**Task:** Word for word, the data below must be repeated in full; no picture is to be included.
___ Exercise data ___
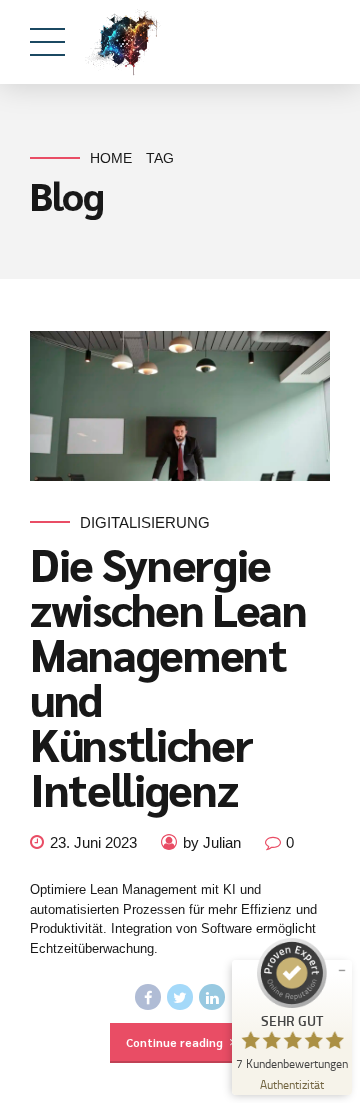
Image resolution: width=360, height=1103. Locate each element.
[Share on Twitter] (180, 997)
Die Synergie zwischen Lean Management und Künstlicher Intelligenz (168, 675)
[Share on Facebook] (148, 997)
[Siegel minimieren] (342, 970)
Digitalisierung (145, 522)
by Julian (212, 842)
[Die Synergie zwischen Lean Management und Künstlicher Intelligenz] (180, 406)
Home (111, 158)
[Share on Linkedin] (212, 997)
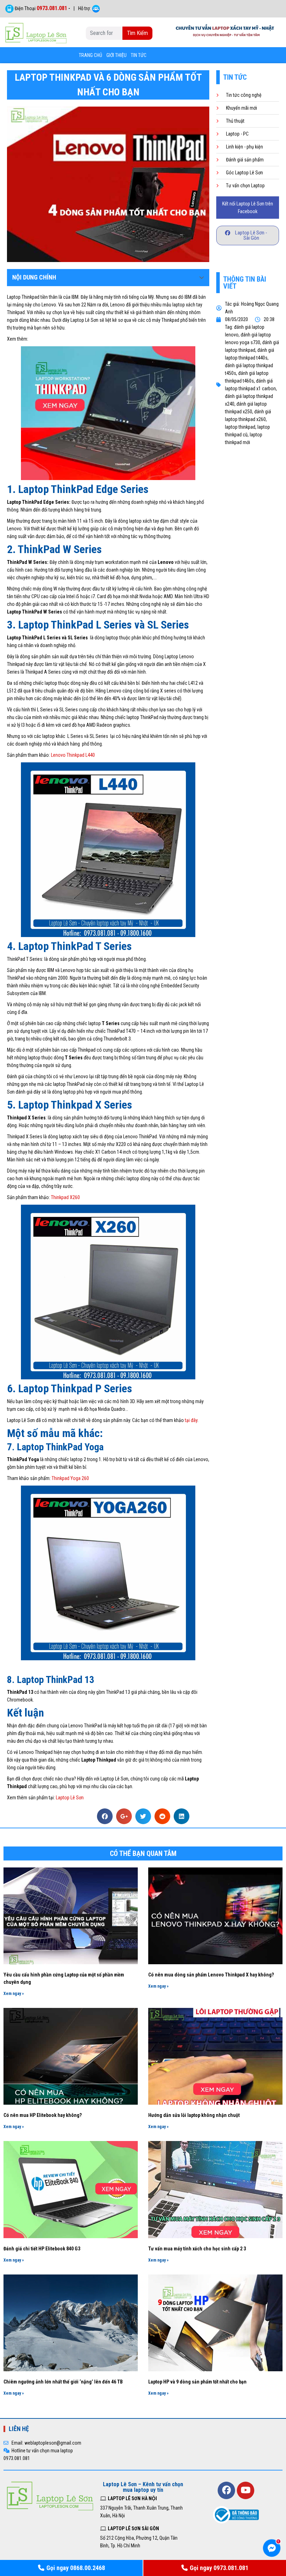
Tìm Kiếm (137, 33)
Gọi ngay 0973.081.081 (219, 2567)
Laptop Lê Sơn (70, 1797)
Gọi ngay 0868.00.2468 (75, 2567)
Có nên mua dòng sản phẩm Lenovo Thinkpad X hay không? (211, 1975)
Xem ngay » (13, 1993)
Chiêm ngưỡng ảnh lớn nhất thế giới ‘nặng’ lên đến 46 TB (63, 2382)
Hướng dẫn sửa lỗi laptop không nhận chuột (194, 2115)
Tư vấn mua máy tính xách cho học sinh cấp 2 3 (197, 2248)
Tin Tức (138, 55)
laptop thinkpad (240, 427)
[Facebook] (226, 2490)
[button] (247, 235)
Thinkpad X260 (65, 1197)
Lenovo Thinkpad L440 (73, 755)
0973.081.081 (52, 8)
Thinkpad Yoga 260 (70, 1478)
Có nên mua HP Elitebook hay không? (42, 2115)
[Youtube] (245, 2490)
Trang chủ (90, 55)
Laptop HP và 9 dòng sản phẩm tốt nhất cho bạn (197, 2382)
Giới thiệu (116, 55)
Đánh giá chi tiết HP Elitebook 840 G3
___
**Solution:**
Image resolution: width=360, height=1103. Locate each element.
[Share on Twitter] (180, 997)
Die Synergie zwischen Lean Management und Künstlicher Intelligenz (168, 675)
[Share on Facebook] (148, 997)
[Siegel minimieren] (342, 970)
Digitalisierung (145, 522)
by Julian (212, 842)
[Die Synergie zwischen Lean Management und Künstlicher Intelligenz] (180, 406)
Home (111, 158)
[Share on Linkedin] (212, 997)
Tìm Kiếm (137, 33)
Gọi ngay 0973.081.081 (219, 2567)
Laptop Lê Sơn (70, 1797)
Gọi ngay 0868.00.2468 (75, 2567)
Có nên mua dòng sản phẩm Lenovo Thinkpad X hay không? (211, 1975)
Xem ngay » (13, 1993)
Chiêm ngưỡng ảnh lớn nhất thế giới ‘nặng’ lên đến 46 TB (63, 2382)
Hướng dẫn sửa lỗi laptop không nhận chuột (194, 2115)
Tư vấn mua máy tính xách cho học sinh cấp 2 3 (197, 2248)
Tin Tức (138, 55)
laptop thinkpad (240, 427)
[Facebook] (226, 2490)
[button] (247, 235)
Thinkpad X260 (65, 1197)
Lenovo Thinkpad L440 (73, 755)
0973.081.081 (52, 8)
Thinkpad Yoga 260 (70, 1478)
Có nên mua HP Elitebook hay không? (42, 2115)
[Youtube] (245, 2490)
Trang chủ (90, 55)
Laptop HP và 9 dòng sản phẩm tốt nhất cho bạn (197, 2382)
Giới thiệu (116, 55)
Đánh giá chi tiết HP Elitebook 840 G3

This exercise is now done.